* _Records shown_:
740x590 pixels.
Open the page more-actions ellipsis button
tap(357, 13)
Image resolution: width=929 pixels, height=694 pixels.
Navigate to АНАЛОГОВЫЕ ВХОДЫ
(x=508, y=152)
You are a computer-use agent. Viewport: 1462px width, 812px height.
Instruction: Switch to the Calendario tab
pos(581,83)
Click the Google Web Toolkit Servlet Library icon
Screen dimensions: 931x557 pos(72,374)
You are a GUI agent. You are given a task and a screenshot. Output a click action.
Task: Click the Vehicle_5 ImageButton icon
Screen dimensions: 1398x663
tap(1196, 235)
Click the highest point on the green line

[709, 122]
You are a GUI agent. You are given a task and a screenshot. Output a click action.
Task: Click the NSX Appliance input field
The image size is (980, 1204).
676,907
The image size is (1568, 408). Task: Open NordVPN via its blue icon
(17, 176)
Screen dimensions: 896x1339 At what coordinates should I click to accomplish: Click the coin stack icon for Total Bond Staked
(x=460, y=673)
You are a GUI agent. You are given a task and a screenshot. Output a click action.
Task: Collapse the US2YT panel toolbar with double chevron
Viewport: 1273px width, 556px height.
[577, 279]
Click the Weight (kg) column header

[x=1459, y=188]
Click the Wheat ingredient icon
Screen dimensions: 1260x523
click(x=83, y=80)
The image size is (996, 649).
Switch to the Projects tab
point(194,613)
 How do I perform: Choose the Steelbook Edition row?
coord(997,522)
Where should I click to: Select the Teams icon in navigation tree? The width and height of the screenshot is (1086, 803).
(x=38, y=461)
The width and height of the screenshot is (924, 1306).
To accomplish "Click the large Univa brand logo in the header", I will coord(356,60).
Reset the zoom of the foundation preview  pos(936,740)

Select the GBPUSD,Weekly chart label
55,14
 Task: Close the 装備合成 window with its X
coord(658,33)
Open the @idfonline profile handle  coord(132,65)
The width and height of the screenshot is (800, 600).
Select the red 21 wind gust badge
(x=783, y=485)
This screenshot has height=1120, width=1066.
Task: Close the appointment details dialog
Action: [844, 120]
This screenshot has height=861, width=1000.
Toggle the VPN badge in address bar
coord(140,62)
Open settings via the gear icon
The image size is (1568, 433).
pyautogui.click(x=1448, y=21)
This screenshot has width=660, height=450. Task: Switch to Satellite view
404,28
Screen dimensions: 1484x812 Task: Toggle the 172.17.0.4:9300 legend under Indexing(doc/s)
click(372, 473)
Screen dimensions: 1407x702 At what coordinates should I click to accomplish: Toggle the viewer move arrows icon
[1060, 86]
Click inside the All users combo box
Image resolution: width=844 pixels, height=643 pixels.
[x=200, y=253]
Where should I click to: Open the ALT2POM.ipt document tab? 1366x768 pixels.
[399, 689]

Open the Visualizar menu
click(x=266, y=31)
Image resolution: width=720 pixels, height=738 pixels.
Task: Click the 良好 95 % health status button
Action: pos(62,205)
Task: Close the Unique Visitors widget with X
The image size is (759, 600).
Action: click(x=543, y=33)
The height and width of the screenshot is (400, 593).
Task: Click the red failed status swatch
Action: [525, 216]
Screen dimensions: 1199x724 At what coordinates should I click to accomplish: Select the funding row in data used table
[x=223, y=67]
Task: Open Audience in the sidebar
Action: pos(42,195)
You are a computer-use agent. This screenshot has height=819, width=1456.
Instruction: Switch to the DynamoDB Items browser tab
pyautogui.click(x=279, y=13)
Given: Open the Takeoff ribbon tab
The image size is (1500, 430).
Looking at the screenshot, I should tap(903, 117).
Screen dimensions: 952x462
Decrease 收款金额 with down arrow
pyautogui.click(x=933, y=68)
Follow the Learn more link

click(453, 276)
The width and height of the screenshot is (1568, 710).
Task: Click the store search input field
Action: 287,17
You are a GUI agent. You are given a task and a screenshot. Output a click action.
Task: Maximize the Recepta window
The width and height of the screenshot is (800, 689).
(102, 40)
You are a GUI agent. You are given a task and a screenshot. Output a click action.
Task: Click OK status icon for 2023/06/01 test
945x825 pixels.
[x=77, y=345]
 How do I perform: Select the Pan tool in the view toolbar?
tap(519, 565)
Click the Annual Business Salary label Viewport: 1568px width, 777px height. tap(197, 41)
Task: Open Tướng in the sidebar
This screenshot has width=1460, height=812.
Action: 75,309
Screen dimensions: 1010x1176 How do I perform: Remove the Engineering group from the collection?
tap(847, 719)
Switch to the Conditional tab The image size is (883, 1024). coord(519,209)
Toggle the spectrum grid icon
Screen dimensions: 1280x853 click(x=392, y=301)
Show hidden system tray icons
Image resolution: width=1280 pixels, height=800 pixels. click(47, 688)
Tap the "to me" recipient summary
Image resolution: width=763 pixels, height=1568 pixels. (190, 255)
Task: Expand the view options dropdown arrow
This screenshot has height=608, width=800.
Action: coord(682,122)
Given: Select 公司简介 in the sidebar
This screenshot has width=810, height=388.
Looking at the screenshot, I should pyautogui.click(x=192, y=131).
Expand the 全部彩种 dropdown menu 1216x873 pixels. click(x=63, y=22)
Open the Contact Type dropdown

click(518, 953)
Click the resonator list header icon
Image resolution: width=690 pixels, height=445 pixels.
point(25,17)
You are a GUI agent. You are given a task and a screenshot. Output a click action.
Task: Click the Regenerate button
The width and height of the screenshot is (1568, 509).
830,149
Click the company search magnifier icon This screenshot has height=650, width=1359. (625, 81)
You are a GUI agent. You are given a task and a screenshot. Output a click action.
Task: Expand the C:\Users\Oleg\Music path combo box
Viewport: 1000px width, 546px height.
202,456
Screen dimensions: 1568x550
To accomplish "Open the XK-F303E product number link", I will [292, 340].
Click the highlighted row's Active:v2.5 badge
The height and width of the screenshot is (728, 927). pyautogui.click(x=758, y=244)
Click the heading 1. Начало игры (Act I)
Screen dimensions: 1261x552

* _Task statement_: Looking at the entries above, count each line that includes the string "computer" and give only the total.

* _Final answer_: 2